Lock charms (Traditional Chinese: 家鎖 / 鎖片; Simplified Chinese: 家锁 / 锁片; Pinyin: jiā suǒ / suǒ piàn; Literally translated: "Family lock" or "lock piece") are Chinese numismatic charms shaped like ancient Chinese security locks. Their shape resembles a basket or in most cases the Chinese character for "concave" (凹). The pendants tend to be flat, without any moving parts, or the functionality of the locks they symbolize. They are decorated with both Chinese characters and symbols. Like other types of Chinese numismatic charms, lock charms are meant to protect the wearers from harm, misfortune, and evil spirits, and to bless them with good luck, longevity, and a high rank (through the imperial examination system). In particular, this talisman is meant for young boys, to help "lock" them to the earth, to guard them from death.
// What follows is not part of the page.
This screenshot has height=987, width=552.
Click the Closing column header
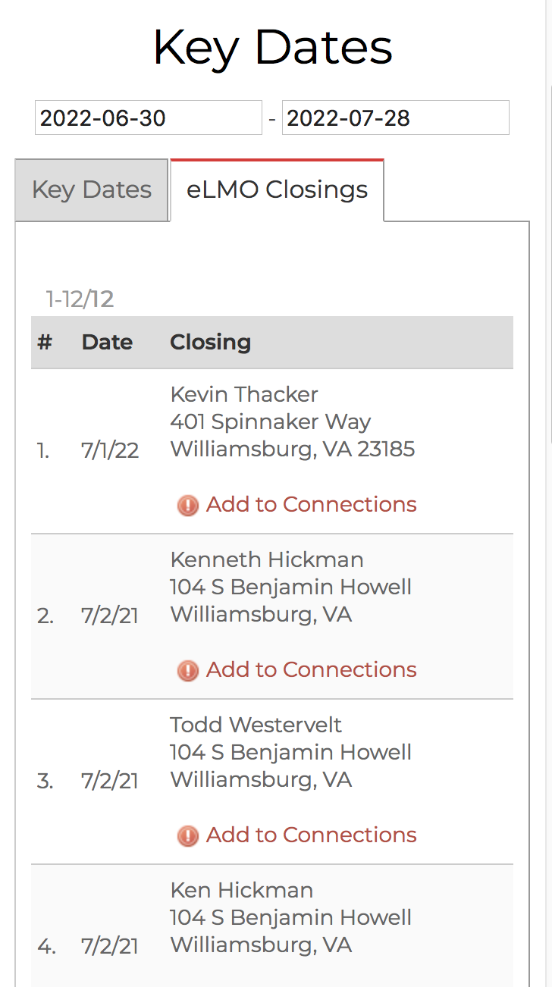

Chinese lock charms originated in the Ming dynasty but did not become popular until the 19th century. Their popularity in China was directly related to the supply of silver: historically, silver was a rare metal in China. However, imports from Japan and Spanish America (through the Manilla galleons) during the Ming dynasty allowed the charm's popularity to grow.

Traditionally, lock charms could be bought from silversmiths in various shapes and sizes. Parents would often let a Buddhist or a Taoist priest use their own hands to tie these lock charms to their young sons. Wealthy families often gave their sons lock charms made from jade, nephrite, silver, or gold. While poorer families often bought silver locks for their sons, it was also not uncommon for poorer families' sons to wear brass lock charms.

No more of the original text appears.